Oh dear. Another post criticizing David Broder? I’m afraid so. Today’s column is particularly egregious.
Both parties are blessed with a multitude of contenders with attractive personalities and impressive resumes — people it’s easy to imagine in the Oval Office.
But the dynamic on both sides is trending toward extreme positions that would open the door to an independent or third-party challenge in 2008 aimed at the millions of voters in the center.
Wait, you mean David Broder devoted a column to complaining about both parties not being close enough to a Broder-defined middle? Who could have imagined it?
In this case, what are the “extreme positions” that generated Broder’s ire? As he explained it, Dems want to “cut off funding for the troops in Iraq” as part of a “precipitous withdrawal.” Republicans, meanwhile, “were casual about contemplating the use of nuclear weapons against Iran.”
Let’s take a step back. Dems support a withdrawal policy embraced by the public, a majority of both chambers, and a variety of policy experts. Republicans are open to using nuclear weapons in Iran. Both sides, Broder would have us believe, are equally “extreme” and ignorant of “real-world consequences.”
Wait, it gets worse.
The danger may be greatest for the Democrats, even though President Bush’s failings have put them in a favored position to win the next election. Prodded by four long shots for the nomination and threatened by the rhetoric of former senator John Edwards, a serious contender, the two front-runners, Hillary Rodham Clinton and Barack Obama, have abandoned their cautious advocacy of a phased withdrawal of U.S. forces and now are defending votes to cut off support for troops fighting insurgents in Iraq.
They are able to escape the charge of abandoning U.S. combat troops only because they knew when they voted that their Republican colleagues in Congress, joined by a few Democrats, would keep the funds flowing at least for a few more months. But if Clinton or Obama is nominated, that vote is certain to loom large in the general election campaign.

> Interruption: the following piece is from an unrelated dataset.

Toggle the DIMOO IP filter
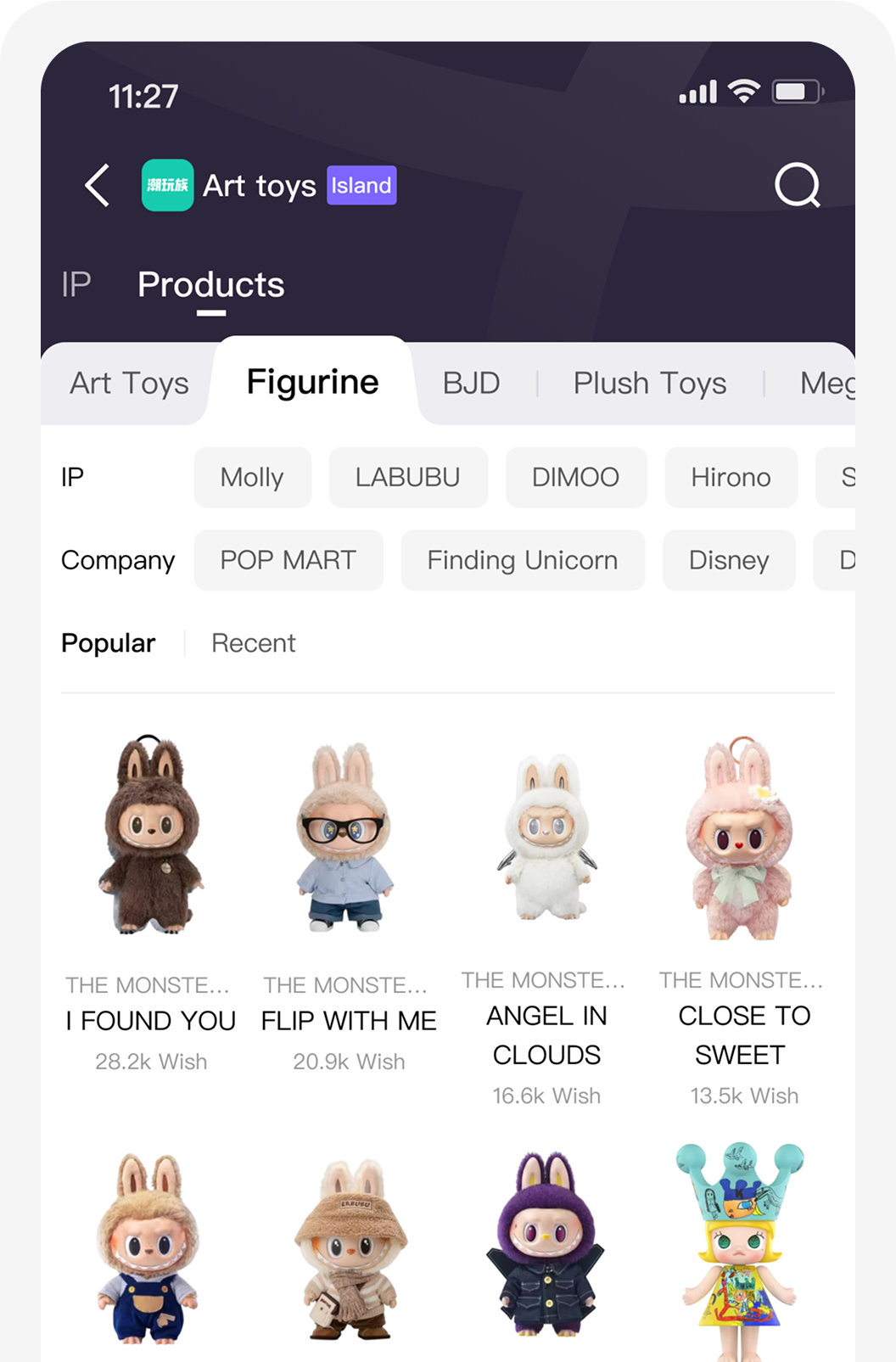The image size is (896, 1362). pos(576,477)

You know, I could slice and dice these two paragraphs, and write yet another piece highlighting why the Clinton and Obama votes weren’t anti-military, and explaining why their position on the funding bill was both right and popular, and noting why the entire premise of Broder’s argument is based on faulty assumptions, but let’s just skip it.
Broder just doesn’t know what he’s talking about. He seemed to want to go after Republicans on their Middle East and immigration policies, but felt compelled to take some misplaced shots at Dems in the same piece. Why? Because he’s David Broder, and if one side is wrong, the other side needs criticism, too.
I’m beginning to think we could come up with a fairly straightforward computer program that could write Broder’s columns for him. We’d just feed news item through the Pox-On-Both-Houses-O-Meter 3000, and voila — instant, predictable column.